• ACTIVITY:
After locating the line with "You are a computer-use agent. The" in the data that follows, return it and every later line exactly, up to and including the line with "1316x921 pixels.".

• THE INPUT:
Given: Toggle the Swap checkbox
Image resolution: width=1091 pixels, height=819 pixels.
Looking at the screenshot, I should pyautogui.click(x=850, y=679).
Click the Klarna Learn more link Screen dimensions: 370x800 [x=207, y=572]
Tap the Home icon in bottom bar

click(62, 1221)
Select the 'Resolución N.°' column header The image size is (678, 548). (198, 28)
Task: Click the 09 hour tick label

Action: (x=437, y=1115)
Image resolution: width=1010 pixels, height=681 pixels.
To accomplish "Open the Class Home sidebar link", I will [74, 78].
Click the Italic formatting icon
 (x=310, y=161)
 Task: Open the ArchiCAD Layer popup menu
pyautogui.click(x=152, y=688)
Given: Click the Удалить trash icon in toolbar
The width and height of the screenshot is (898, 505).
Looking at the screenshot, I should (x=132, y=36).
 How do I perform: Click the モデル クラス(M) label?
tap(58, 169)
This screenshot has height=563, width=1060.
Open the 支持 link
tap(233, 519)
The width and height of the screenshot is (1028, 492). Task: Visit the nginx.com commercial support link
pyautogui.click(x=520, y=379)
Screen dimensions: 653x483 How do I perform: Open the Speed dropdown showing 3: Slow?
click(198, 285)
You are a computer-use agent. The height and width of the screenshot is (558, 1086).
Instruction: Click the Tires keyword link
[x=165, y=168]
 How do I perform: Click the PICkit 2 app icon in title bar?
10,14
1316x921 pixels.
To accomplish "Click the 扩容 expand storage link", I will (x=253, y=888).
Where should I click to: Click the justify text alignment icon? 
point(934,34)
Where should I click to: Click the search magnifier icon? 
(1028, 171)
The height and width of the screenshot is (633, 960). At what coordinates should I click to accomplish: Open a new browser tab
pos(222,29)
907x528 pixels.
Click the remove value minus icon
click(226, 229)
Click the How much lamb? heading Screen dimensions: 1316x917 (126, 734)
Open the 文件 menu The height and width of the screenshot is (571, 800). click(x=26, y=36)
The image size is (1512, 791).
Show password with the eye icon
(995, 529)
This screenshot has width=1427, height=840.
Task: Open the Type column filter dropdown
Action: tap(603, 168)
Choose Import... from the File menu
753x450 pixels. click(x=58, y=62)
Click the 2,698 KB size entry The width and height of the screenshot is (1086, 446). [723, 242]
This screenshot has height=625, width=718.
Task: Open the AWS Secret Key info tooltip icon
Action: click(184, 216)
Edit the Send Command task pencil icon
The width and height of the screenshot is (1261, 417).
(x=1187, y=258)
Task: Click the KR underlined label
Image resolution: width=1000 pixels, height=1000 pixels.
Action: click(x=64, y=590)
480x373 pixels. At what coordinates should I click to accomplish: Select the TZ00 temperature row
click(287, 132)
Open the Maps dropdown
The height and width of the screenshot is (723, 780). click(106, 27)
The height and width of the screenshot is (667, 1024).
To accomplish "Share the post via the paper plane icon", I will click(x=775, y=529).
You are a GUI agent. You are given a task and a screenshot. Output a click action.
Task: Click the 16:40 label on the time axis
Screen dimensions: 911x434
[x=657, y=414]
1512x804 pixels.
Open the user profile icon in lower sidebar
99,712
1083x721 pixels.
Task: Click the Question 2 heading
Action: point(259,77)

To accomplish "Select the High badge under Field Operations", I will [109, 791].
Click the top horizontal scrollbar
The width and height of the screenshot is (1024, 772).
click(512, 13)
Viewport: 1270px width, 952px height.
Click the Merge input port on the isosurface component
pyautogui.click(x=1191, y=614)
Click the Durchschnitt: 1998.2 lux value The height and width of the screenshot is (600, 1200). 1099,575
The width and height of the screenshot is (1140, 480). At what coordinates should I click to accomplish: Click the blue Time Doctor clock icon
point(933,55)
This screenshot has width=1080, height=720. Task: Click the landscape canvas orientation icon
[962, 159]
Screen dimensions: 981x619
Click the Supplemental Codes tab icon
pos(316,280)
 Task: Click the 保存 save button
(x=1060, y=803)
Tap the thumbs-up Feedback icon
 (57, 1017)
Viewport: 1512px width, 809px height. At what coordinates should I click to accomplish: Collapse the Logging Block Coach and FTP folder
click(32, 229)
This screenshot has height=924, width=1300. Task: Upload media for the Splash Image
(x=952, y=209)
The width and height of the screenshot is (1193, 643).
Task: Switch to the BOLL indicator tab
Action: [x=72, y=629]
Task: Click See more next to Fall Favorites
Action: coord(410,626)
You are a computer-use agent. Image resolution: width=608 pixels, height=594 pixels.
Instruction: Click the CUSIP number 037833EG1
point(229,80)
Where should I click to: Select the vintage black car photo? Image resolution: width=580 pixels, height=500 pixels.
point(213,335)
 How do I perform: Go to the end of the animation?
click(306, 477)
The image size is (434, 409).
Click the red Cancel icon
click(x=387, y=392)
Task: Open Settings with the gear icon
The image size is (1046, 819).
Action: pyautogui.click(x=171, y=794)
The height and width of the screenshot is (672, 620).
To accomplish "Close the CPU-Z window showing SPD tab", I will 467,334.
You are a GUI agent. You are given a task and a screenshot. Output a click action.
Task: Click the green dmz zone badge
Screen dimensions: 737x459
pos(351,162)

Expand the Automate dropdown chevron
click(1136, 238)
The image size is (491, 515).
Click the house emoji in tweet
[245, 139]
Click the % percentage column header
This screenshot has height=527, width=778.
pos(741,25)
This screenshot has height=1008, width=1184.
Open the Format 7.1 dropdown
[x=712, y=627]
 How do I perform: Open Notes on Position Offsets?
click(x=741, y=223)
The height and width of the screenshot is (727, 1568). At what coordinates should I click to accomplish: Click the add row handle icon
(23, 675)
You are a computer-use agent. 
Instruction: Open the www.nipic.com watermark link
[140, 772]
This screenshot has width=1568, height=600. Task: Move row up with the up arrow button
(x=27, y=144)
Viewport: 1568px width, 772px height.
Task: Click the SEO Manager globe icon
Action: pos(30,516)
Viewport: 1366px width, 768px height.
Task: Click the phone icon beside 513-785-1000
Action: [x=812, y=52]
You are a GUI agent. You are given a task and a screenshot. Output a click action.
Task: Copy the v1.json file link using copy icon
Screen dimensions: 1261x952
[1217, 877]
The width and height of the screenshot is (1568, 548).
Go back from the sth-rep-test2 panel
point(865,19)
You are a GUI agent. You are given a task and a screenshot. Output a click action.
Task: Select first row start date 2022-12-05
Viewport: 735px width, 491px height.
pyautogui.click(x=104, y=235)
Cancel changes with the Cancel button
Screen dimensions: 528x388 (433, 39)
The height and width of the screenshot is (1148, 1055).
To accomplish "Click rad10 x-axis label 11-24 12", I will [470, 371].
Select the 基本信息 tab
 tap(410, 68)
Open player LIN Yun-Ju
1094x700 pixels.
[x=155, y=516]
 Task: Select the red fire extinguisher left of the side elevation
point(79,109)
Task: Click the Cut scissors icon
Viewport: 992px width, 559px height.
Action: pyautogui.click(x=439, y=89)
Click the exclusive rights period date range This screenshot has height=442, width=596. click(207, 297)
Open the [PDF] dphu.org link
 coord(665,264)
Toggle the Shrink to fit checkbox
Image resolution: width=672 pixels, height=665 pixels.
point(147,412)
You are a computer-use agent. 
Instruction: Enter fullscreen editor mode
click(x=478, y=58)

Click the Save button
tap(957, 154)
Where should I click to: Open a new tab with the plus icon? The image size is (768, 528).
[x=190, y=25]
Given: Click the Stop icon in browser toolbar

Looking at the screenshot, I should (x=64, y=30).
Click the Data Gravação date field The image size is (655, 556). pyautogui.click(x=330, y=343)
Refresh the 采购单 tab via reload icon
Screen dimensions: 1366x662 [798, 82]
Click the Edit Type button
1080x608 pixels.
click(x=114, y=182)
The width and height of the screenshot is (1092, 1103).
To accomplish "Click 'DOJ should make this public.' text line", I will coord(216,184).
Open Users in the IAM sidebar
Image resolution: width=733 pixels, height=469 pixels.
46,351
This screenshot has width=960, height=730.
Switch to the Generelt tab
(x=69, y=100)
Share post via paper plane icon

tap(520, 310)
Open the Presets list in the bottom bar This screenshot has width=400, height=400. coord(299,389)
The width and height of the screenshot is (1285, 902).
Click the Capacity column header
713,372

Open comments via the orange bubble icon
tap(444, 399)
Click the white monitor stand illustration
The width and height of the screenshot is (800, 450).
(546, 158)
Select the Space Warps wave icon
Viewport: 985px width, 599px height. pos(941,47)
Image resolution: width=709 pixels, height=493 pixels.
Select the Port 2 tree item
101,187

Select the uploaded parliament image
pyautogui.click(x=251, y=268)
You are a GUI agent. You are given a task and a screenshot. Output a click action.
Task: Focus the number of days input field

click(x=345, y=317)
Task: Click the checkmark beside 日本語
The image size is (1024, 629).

• RESPONSE TO THE EXERCISE:
You are a computer-use agent. The height and width of the screenshot is (558, 1086).
Instruction: Click the Tires keyword link
[x=165, y=168]
 How do I perform: Click the PICkit 2 app icon in title bar?
10,14
1316x921 pixels.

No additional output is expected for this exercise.